Segment Start: Data to use

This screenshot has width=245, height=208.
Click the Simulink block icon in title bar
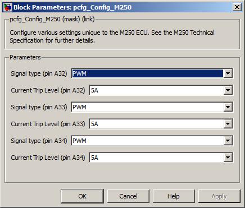click(x=7, y=7)
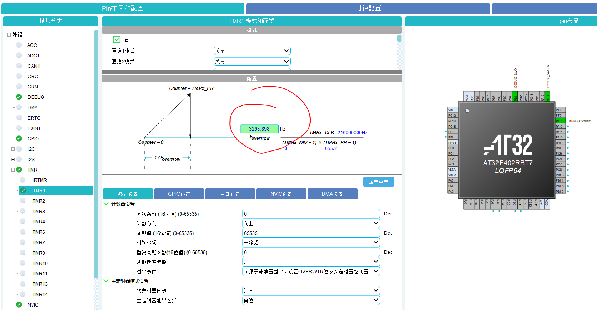The width and height of the screenshot is (597, 310).
Task: Click the green check icon beside GPIO
Action: click(x=18, y=138)

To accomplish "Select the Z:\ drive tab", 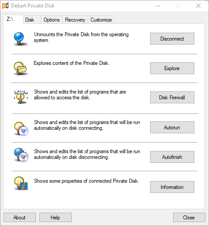I will tap(13, 19).

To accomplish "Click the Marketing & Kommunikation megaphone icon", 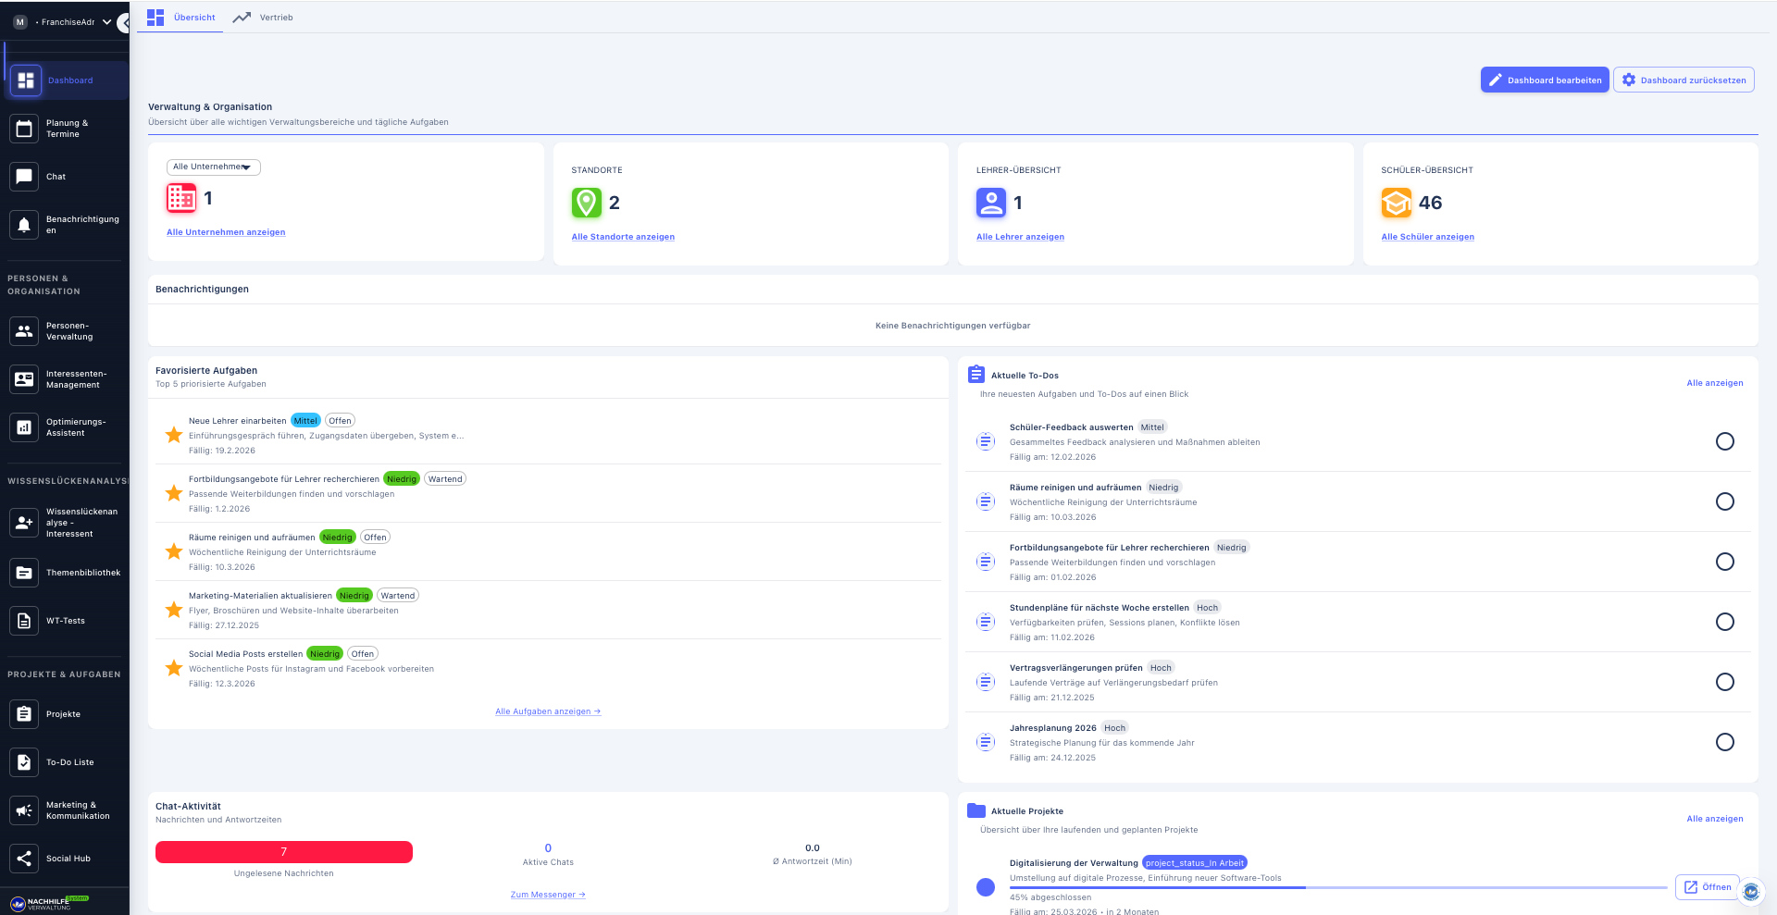I will 24,810.
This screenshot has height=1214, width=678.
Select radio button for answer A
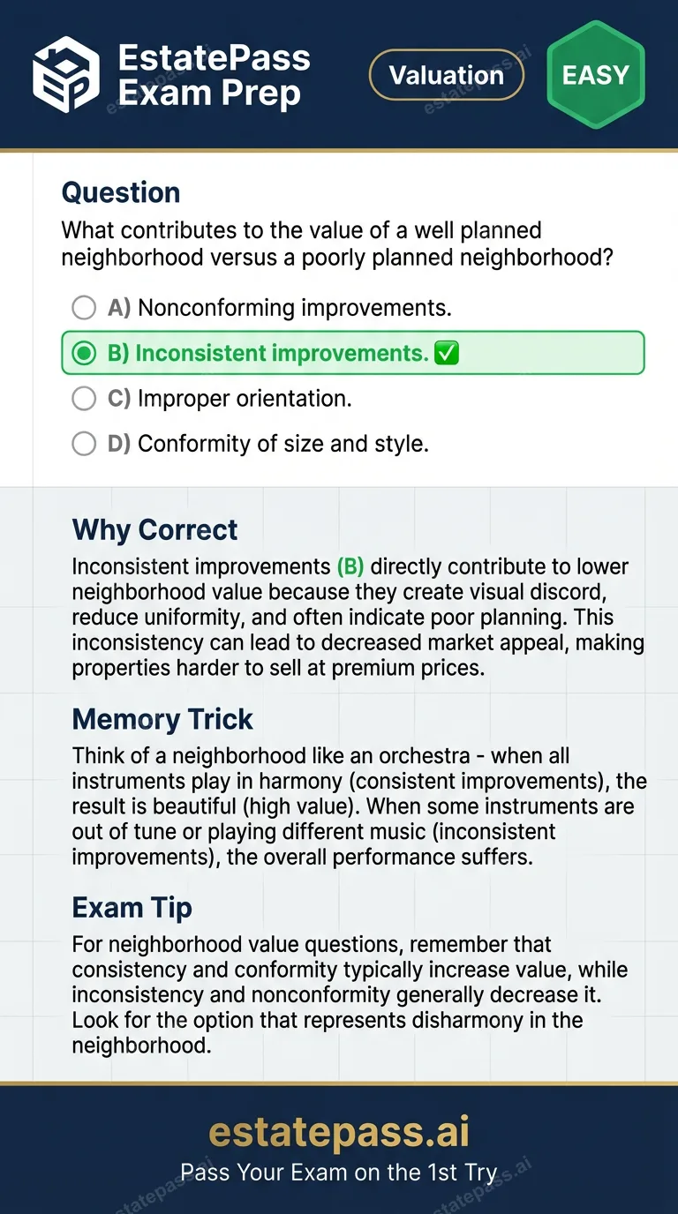click(84, 308)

Segment End: Data to use

> _Task details_:
Starting with the line that holds "This screenshot has height=1214, width=678.", print each line through the last one of the data exactly as written, but do not include the pictures.

> _Expected output_:
This screenshot has height=1214, width=678.
Select radio button for answer A
click(84, 308)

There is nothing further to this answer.